# Week 07 — Requests Session + Caching + Reproducibility

**Time budget:** ~2 hours  
**Goal:** Use sessions, headers, caching strategy, and reproducible runs; introduce pathlib and configs.

**Theme (PhD focus):** Human factors of privacy & security — scraping public pages (privacy policies, cookie notices, security help pages, standards/regulator guidance) and extracting *UX-relevant* signals.

---


## Deliverables
- A completed notebook with working code
- A dataset variable (`rows` or `df`) saved to disk (CSV/JSON depending on week)
- 3–5 bullet reflection grounded in human factors/privacy-security research


## Responsible scraping note (important)
We will only scrape **public pages** and keep the volume small.
- Prefer a few pages, not thousands
- Respect robots.txt/Terms of Service when you scale later
- Avoid collecting personal data
- Add delays for politeness when doing multi-page work


## Step 0 — Imports

In [None]:
import re
import time
import json
from urllib.parse import urljoin, urlparse

import requests
from bs4 import BeautifulSoup

import pandas as pd
import matplotlib.pyplot as plt

## Step 1 — Implement caching and demonstrate it works

In [None]:
from pathlib import Path
CACHE_DIR = Path("cache_html")
CACHE_DIR.mkdir(exist_ok=True)

session = requests.Session()
session.headers.update({"User-Agent":"HF-PrivacyScraper/0.1"})

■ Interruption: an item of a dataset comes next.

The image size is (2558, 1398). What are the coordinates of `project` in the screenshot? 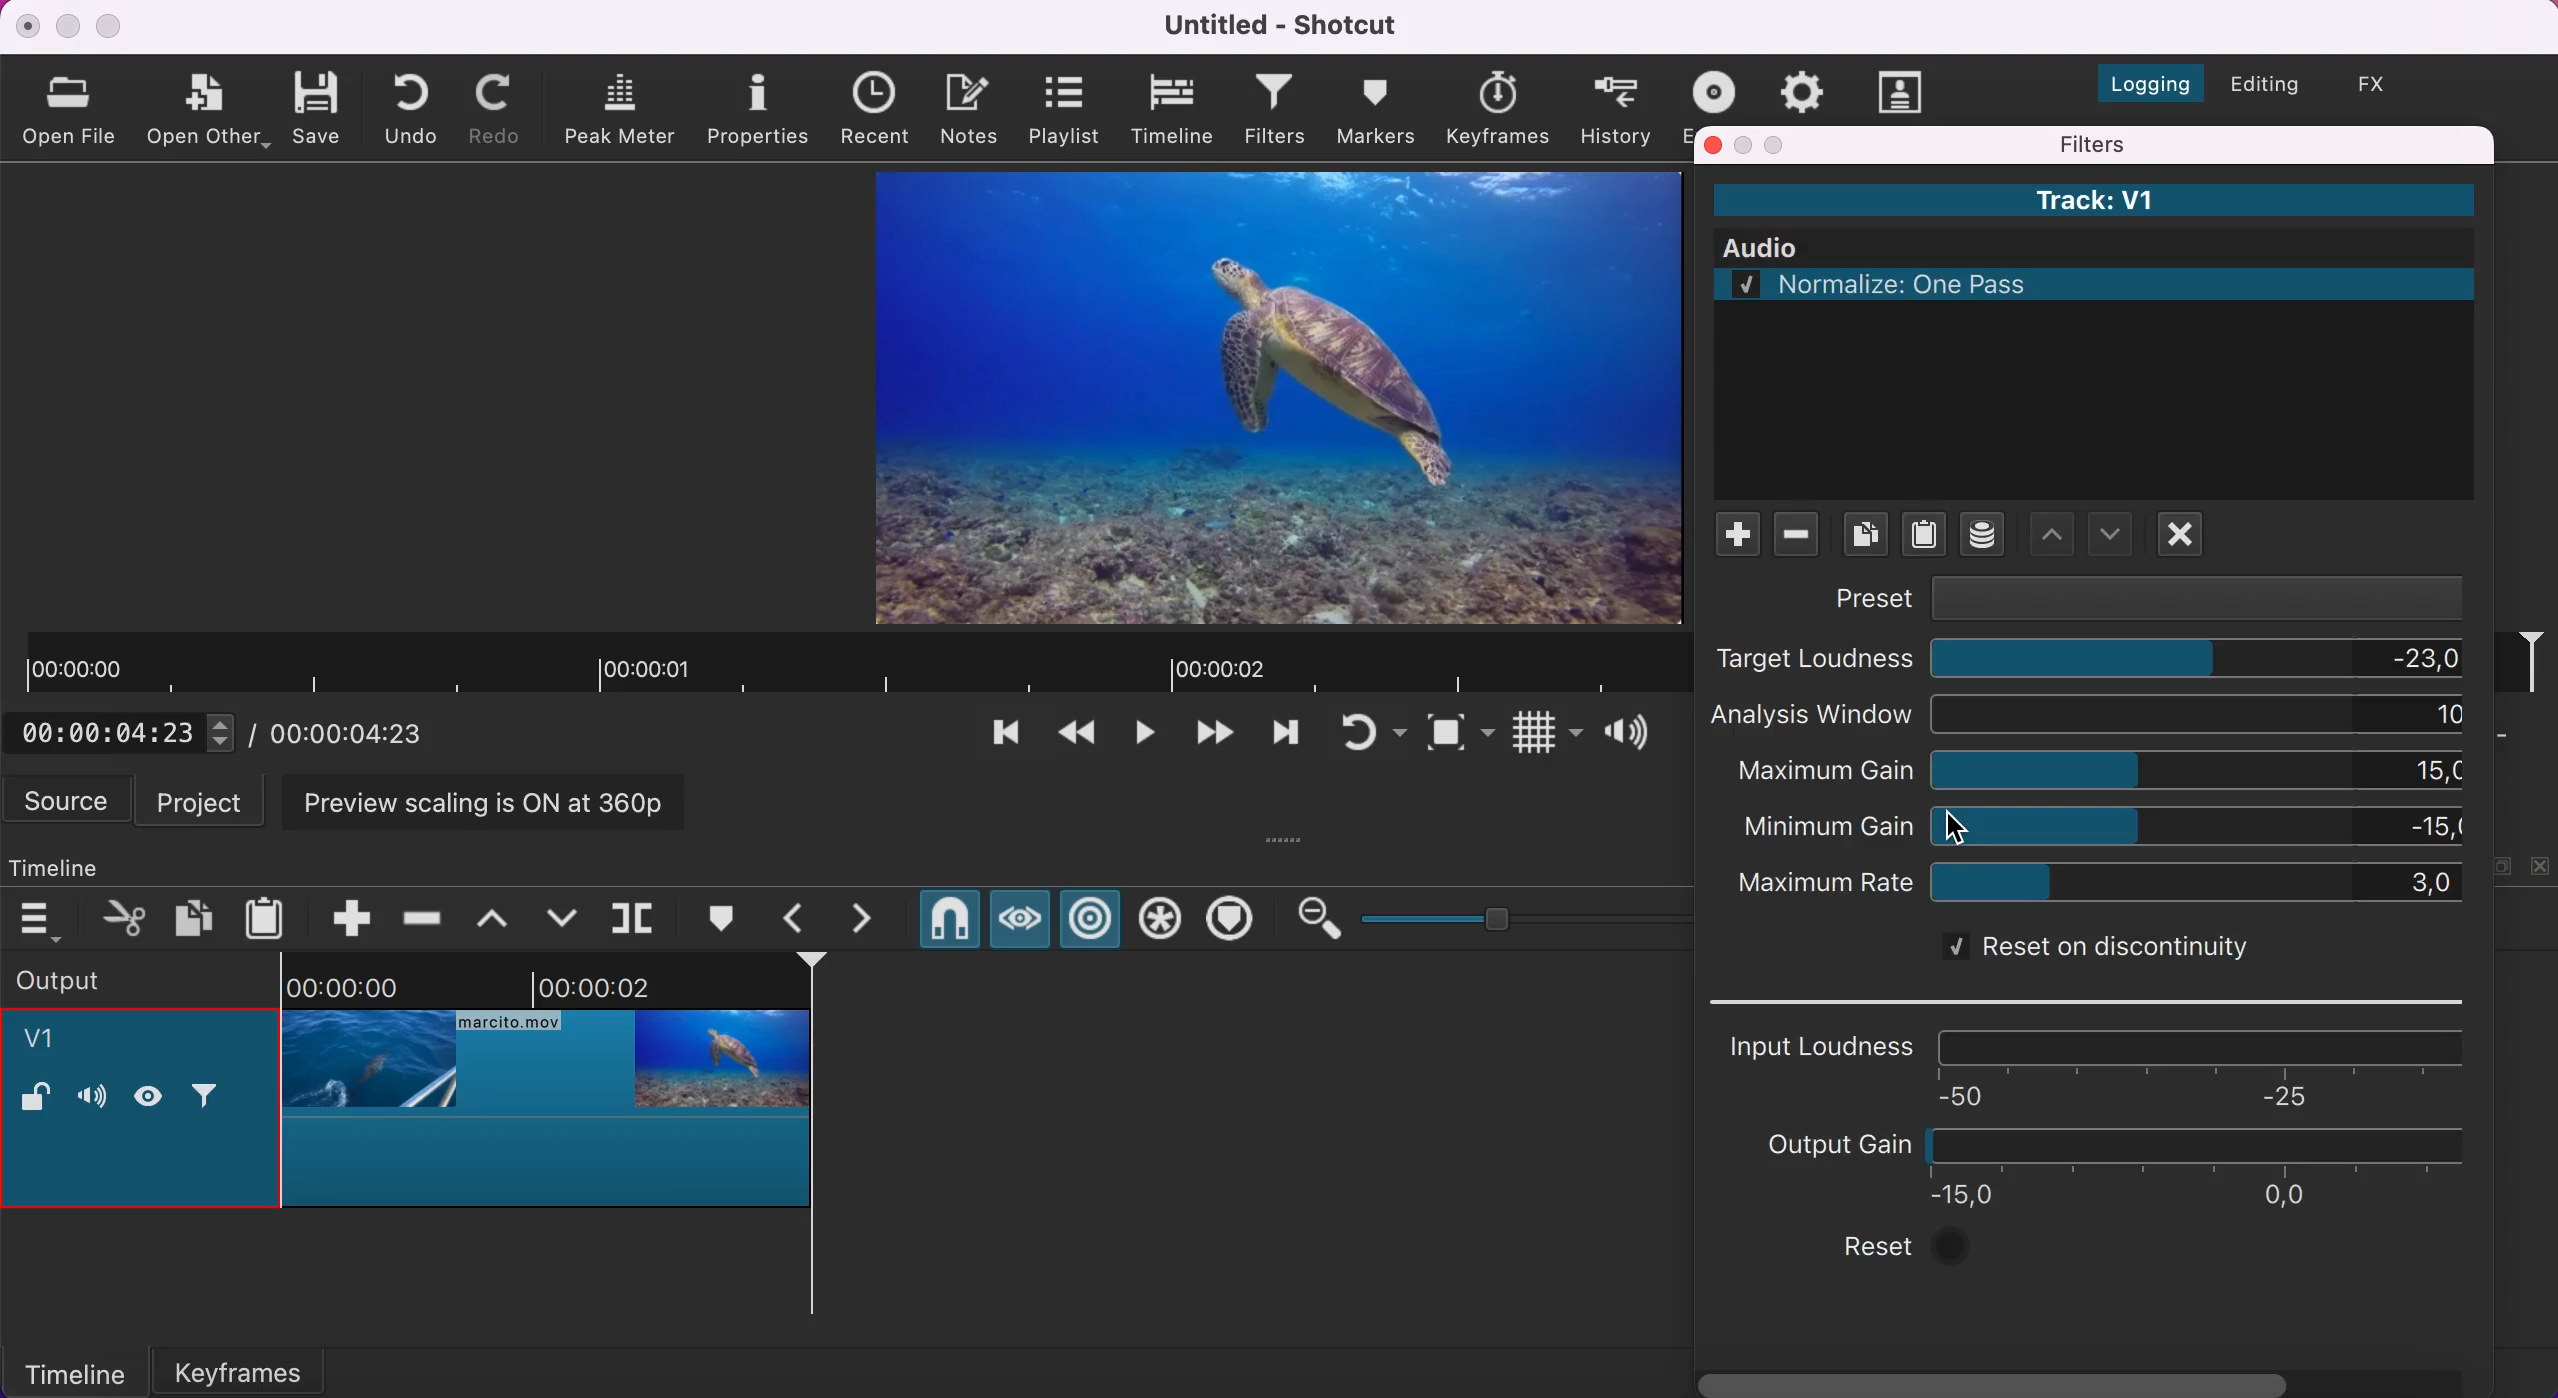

def cache_key(url: str) -> str:
    return re.sub(r"[^a-zA-Z0-9]+", "_", url)[:120] + ".html"

def fetch_with_cache(url: str, use_cache: bool = True) -> str:
    path = CACHE_DIR / cache_key(url)
    if use_cache and path.exists():
        return path.read_text(encoding="utf-8", errors="ignore")
    r = session.get(url, timeout=20)
    r.raise_for_status()
    path.write_text(r.text, encoding="utf-8")
    return r.text

In [None]:
url = "https://www.mozilla.org/en-US/privacy/"
html1 = fetch_with_cache(url, use_cache=True)
html2 = fetch_with_cache(url, use_cache=True)
print("Same length:", len(html1) == len(html2))
print("Cache files:", len(list(CACHE_DIR.glob("*.html"))))

## Reflection: reproducibility

- Why is caching important for research reproducibility?
- What are the risks (stale cache) and how would you mitigate them?